I kept saying yes, even though I really didn’t want to say yes. And my wrinkle kept growing. I’ve done this since I was a little girl, so I really didn’t know any different. My subconscious mind always believed that if I didn’t please people or do what they said, they would cut me off and they wouldn’t love me.
But this summer, I realized that they actually didn’t love me—at least not in the way I want to be loved. The love we shared was based on attachment and co-dependency; the “if you do this for me, I will be nice to you” type of love. It was so glaring this time that I no longer cared if they cut me off. Pernilla, the adult, needed to protect Pernilla, the little girl.
Forgiveness, Surrender, and Avoidance
I began to see that the practice of radical forgiveness and surrender, when it comes from a place of fear and avoidance, can give people excuses. It can create passivity and, in essence, become a spiritual bypass. If my surrender disguises my anger—if it suppresses or represses my feelings—then is it really surrender?
The practice of forgiveness and surrender, used this way, becomes an excuse. And when I don’t stand my ground, I give up a piece of myself. Denial is sneaky like this: when we don’t see the truth, we miss the small things we do to make life easier, or at least the small things we think will make life easier.
What Surrender Really Means
I realized that surrender is just as often “NO,” as it is “YES.”
In fact, surrender really has nothing to do with yes or no. It’s simply letting go of control and attachment to outcomes, and trusting that things will work out the way they are supposed to.
We surrender to taking the hard road, the challenging road, the angry road. We surrender to the fact we cannot say yes. We surrender to the outcome of that no.
We surrender to the future and its outcome—maybe even to losing someone we love—because the relationship makes us feel uneasy and pressured. Sometimes so subtly we don’t even really know. We were so used to feeling that tightness in the upper abdomen that it didn’t seem out of the ordinary.
Learning to Say No
So, as I begin a third decade of sadhana, I’ve discovered this: I have to surrender to saying no.
I have to surrender to being difficult, to raising my voice. The true surrender happens when we step off the ledge without having any idea what will happen next—and being completely present and okay with it.
The body tells us so much about what works and what doesn’t. Yet even after 27 years sober, I am still often out of touch with my feelings and the signals my body gives me.

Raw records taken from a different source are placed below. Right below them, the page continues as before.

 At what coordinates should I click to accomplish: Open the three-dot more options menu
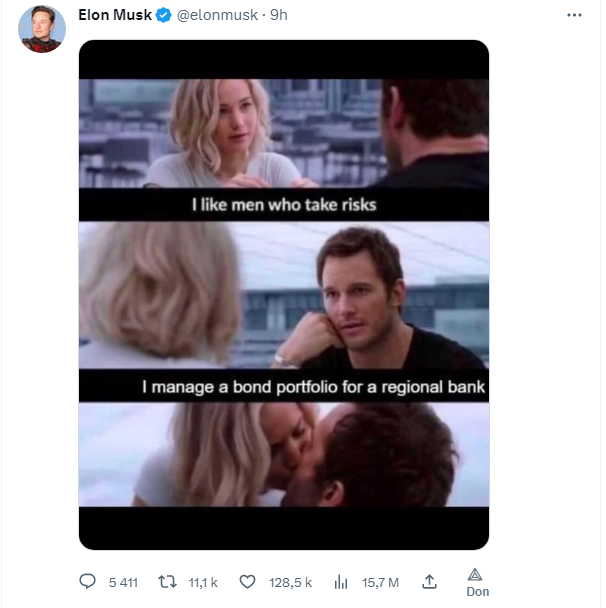[x=574, y=16]
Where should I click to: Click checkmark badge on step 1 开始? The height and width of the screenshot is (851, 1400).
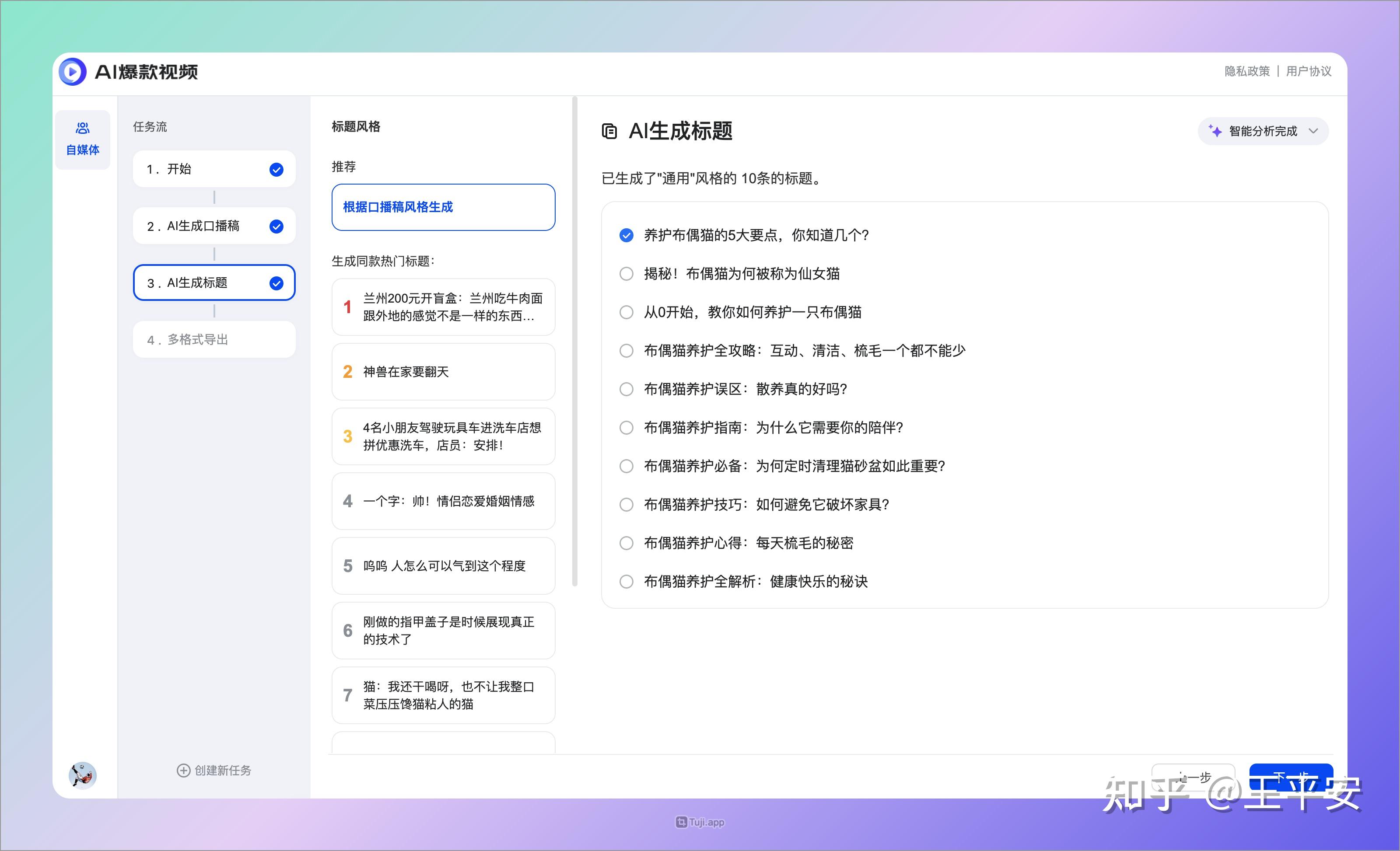click(x=276, y=169)
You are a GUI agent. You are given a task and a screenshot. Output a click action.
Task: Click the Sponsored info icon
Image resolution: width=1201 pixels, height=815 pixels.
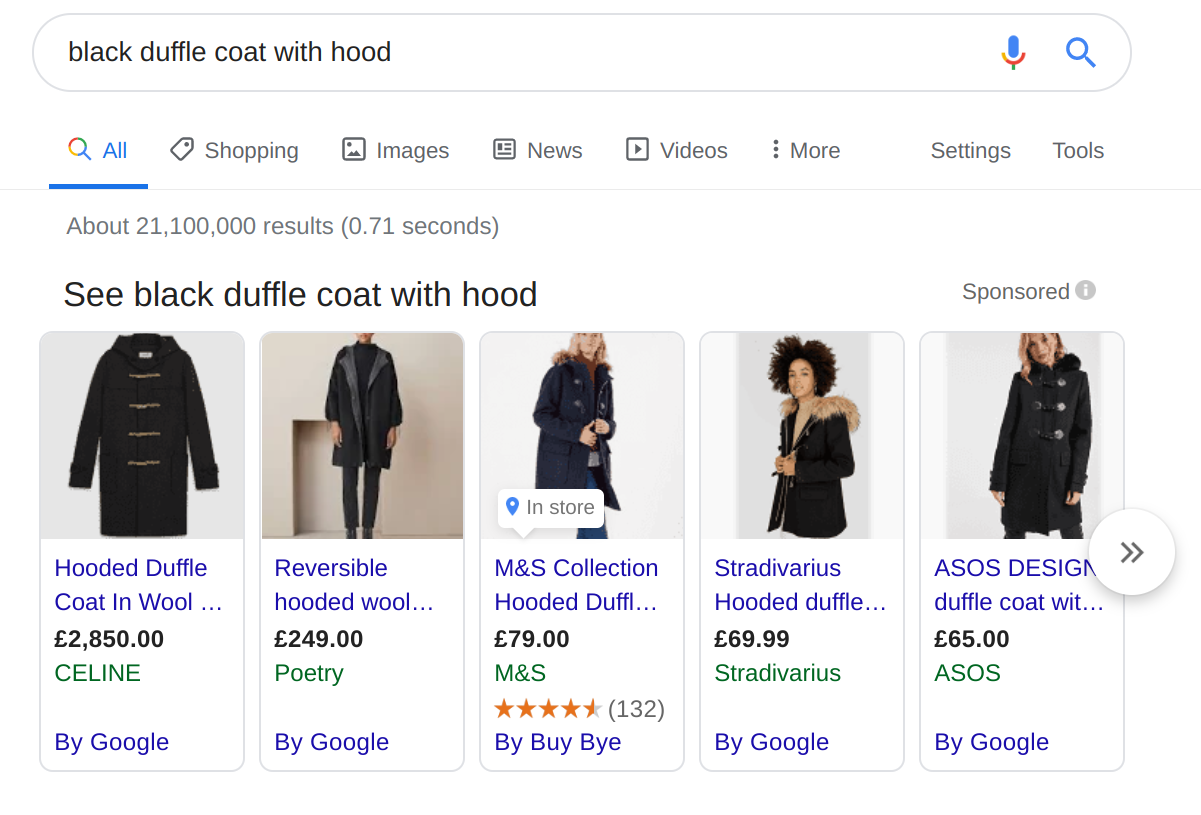coord(1086,291)
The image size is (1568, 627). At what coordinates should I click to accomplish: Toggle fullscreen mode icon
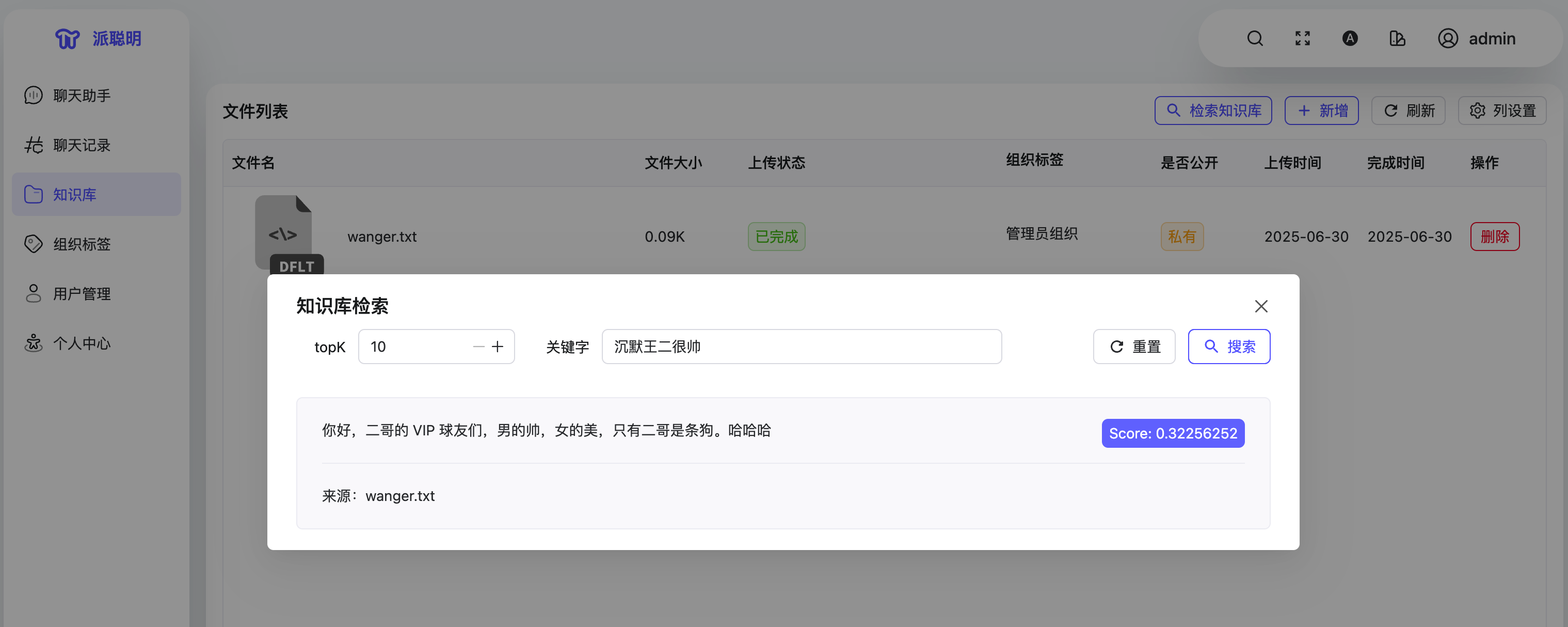[x=1302, y=38]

I was lucky. This summer, the universe gave me an impossible situation that forced me to finally say no when I meant no. And when I finally did, it just made sense. I wondered why I hadn’t done it earlier.
Compassion and Freedom
I encourage you: lead with compassion, but primarily compassion for yourself. Look at the places in your life that hold you back from truth, from freedom—your freedom to say what you want to say, do what you want to do, be who you want to be.
The inquiry is always: Do I surrender because I don’t want to fight? Or do I surrender because I’m unattached to the outcome?
It always has to be the latter. We surrender not because we passively let things go, but because we are unattached to what will happen. Sometimes choosing freedom hurts; it’s painful; and it can be heartbreaking to lose the ones you love.
But if you know that you say yes when you mean no, think for a moment—at what cost? Who am I forgetting? What am I afraid of?
The Truth of Saying Yes and No
Don’t do it.
When I say yes, when I mean no, I remain separate. I am still me, different from you.
But when I am true to myself, and no longer resist my own needs or wants, I slide into the present moment and the feeling of oneness—the place where we were intended to be.